The problem lies in expectations. Online users reasonably expect to find on reputable platforms reliable and well-advertised products — as, for example, in a hypermarket. However, they expect this not only from the largest companies. Consumers think that the smaller players specializing in categories such as Dating, travel and childcare, will offer them the same level of service.
Arguments in the style of “we are just a technology platform” is no longer taken into account. This year Facebook is investing heavily in increased security measures on the platform and including on the site of the Marketplace where, as found earlier this month The Wall Street Journal, was carried out despite the prohibition, disguised arms sales. Most of the last two years, the company has responded to the criticism from regulators, legislators and the press in connection with various disputes, the General meaning of which boils down to the question of the legality of content posted on the website.
Now it was the turn of Amazon. Last month, the WSJ found thousands of offers unsafe products on the website Amazon.com mainly from third-party sellers. Amazon claims that its security tools blocked 3 billion items on the website last year alone. However, the company may have to take additional measures, given the increasing attention to its activities.
The smaller platforms also have to pay. Earlier this year the WSJ had another journalistic investigation revealed several incidents with a tragic outcome for parents who used the services for the care of children from Care.com. The CEO of the company resigned a few months after the first article in the WSJ, and one of the investors-activists are currently encouraged to think about selling this business. In may, the company said it will conduct in-depth reviews biographies and other data personnel to care for the children.
Improved security of online platforms is of paramount importance. Stock Care.com fell by 57% since the publication of the results of the investigation by the WSJ in March. Last month the company said that the news contributed to a slowdown of growth in the number of paying users.

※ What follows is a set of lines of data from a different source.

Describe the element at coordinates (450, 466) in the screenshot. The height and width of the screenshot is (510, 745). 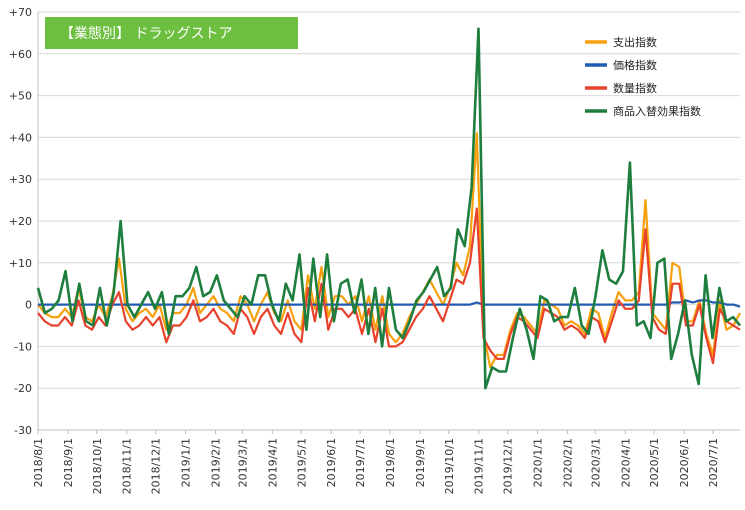
I see `x-tick-label: 2019/10/1` at that location.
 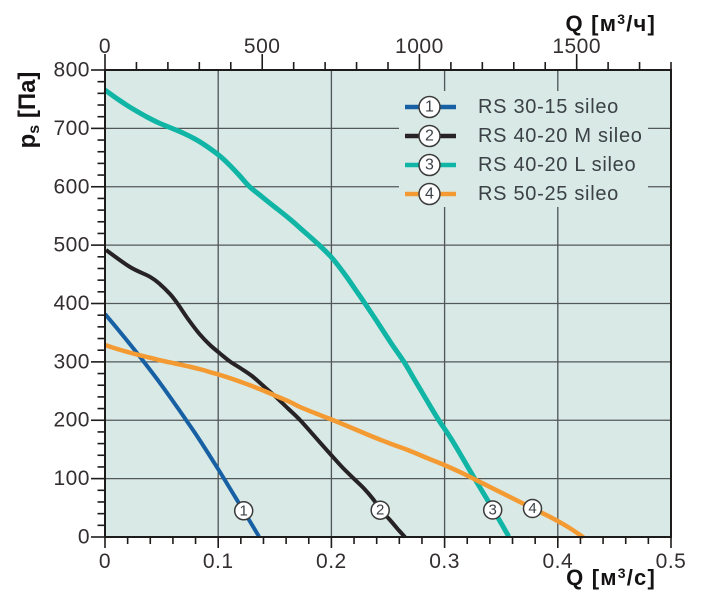 I want to click on svg-text: 800, so click(x=72, y=70).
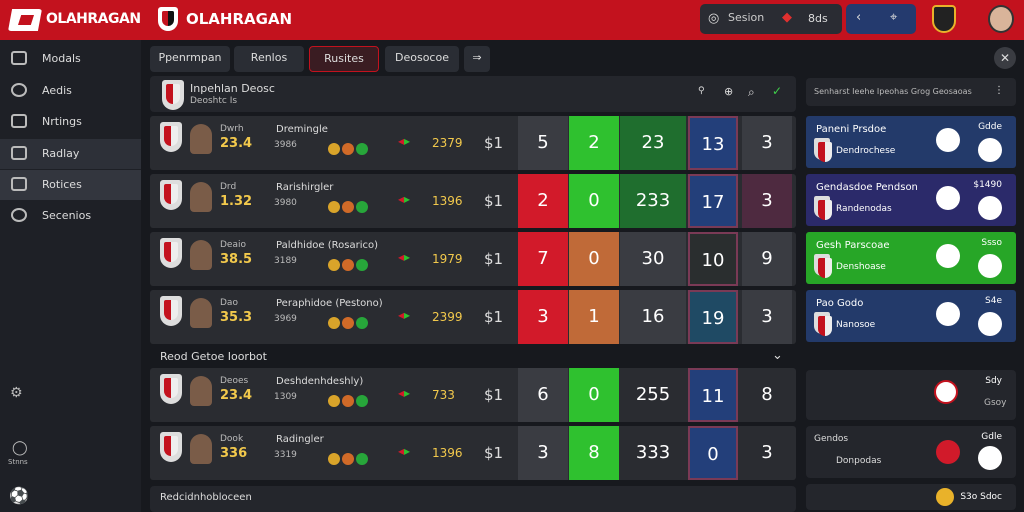 This screenshot has height=512, width=1024. I want to click on score-cell: 17, so click(713, 201).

Identifying unscrupulous players and harmful foods may undermine consumer confidence in the model itself online platform that will endanger the growth of all companies in this sector.
So far, investments in extra safety mostly platform company.
And although most of these expenses will probably pay investors, customers may also face some higher prices. As for Amazon, the e-retail trade generates much lower revenue than online ads, which leaves the company less money for additional expenses. Amazon’s operating margin over the last four quarters amounted to only 6% versus 34% at Facebook and 26% in the core business of Google. Stricter quality control can deprive customers of some best buy and get them to return to the traditional retailers.
Investors should prepare for the profitability of the technology platforms will be under pressure.
— The authors Laura Forman, [email protected] Dan Gallagher, [email protected]; translation PRIME; + 7 495 974 7664; dowjonesteam @ 1prime.biz.